Maybe we need to prioritize parents with module == 'system'?
Comment #6
chx commentedComment #7
pwolanin commentedI don't think that will work
Comment #8
pwolanin commentedor- it will work, but doesn't fix the bug
Comment #9
chx commentedOpsie! My patch is correct but it fixes a different bug :D
Comment #10
pwolanin commentedI'll give that a firm "maybe" - looks reasonable but I'll have to test. Seems to fix the fundamental flaw in the logic which assumes there is only one possible parent.
Comment #11
pwolanin commenteddidn't meant to set to CNW.
However, I'll still a little suspicious of the first part of the pacth. If you are re-parenting a link, you should know the new menu as well as the new plid, right?
Comment #12
chx commentedYeah I surely know but if your UI provides a parent choosing mechanism why should the caller retrieve the menu name of the parent when the plid is the primary key anyways? Waste of time / effort.
Comment #13
pwolanin commented@chx - yes, it's certainly true that you should not need both when plid maps to an mlid which must be unique.
Comment #14
pwolanin commentedpart or all of this change seems to have been included in the other patch. chx?
Comment #15
theborg commentedRetested chx #9 and is still valid.
This is the same patch, redone after the others menu patches are applied.
Comment #16
David_Rothstein commentedI tested this patch, and it looks like the behavior is on its way to being right, but not there completely.
What I did:
Moved the Administration menu to Primary Links, then enabled a module that creates its own menu items (Statistics).
What happened:
The new menu items don't appear in the Navigation block any more, which is a good development, but they don't appear where they're supposed to be either -- if you go the main admin page they don't show up. Instead, if you go to the menu administration page (admin/build/menu) and open the Navigation menu, there they are by themselves, without their parent (even though they don't appear in the Navigation block). Hm...
Comment #17
pwolanin commentedHow about the attached? Use GROUP BY to avoid one PHP loop, and behaves differently for links derives from router items vs. user-generated links.
Comment #18
pwolanin commentedAh, #17 is not working, but I finally found the bug. I think the attached patch works as desired.

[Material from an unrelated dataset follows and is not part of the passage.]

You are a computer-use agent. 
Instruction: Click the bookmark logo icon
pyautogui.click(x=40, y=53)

In chx code (and my derived code in #17), he sets
but, $menu_name is not used except to check if the item has moved menu. hence we need:
Comment #19
pwolanin commentedhmm, chx chastized me for the above for being an ignorant MySQL user, and writing nasty non-standard GROUP BY SQL.

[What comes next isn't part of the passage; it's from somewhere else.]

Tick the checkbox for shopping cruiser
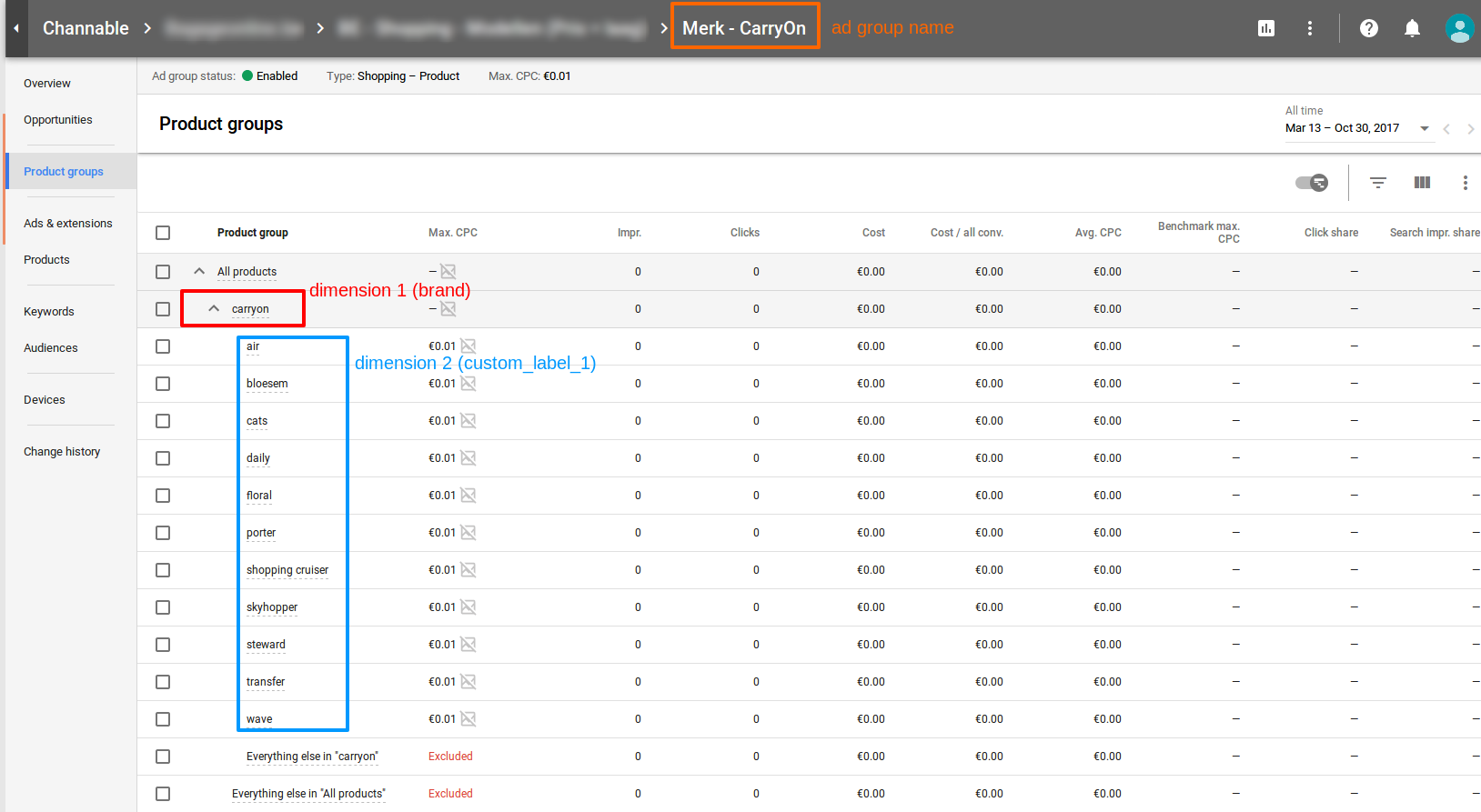 pyautogui.click(x=163, y=570)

see attached better patch.
Comment #20
catchTested, works fine, RTBC.
Comment #21
gábor hojtsyI went ahead and fixed a code comment in the code as well. Committed the attached patch. Also RTBC for 7.x.
Comment #22
STyL3 commentedi'm in need of this patch, but am rather new to patching. i have cygwin installed and all, i just don't know which file needs this patch. any info is greatly appreciated.
Comment #23
pwolanin commentedhttp://drupal.org/patch
or just wait until later tonight, and the change will be in the new tarball: http://drupal.org/node/97368
Comment #24
STyL3 commentedi've actually read all that. been awhile but i've read it. i downloaded the patch file and know how to use cygwin, but at the command line i have to tell it what file the patch is being applied to. this is what i was curious about. does a patch to core work differently than it does for a module?
Comment #25
David_Rothstein commentedIf you do it correctly, you should never need to tell it what file to patch.
Just use
patch -p0 < menu_reparent_211979-20.patch.txtand it will find the files to patch for you. (For patches to Drupal core, you need to run this command from the top-level directory of your Drupal installation, not any subdirectory -- maybe that was causing your problem?)If you ever do need to figure out in advance what file(s) will be patched, you can just look inside the patch file and it is relatively easy to tell. For example, in this case the file "includes/menu.inc" is the one being patched.
Good luck... hope this helps.
Comment #26
dries commentedCommitted to CVS HEAD.
Comment #27
Anonymous (not verified) commentedAutomatically closed -- issue fixed for two weeks with no activity.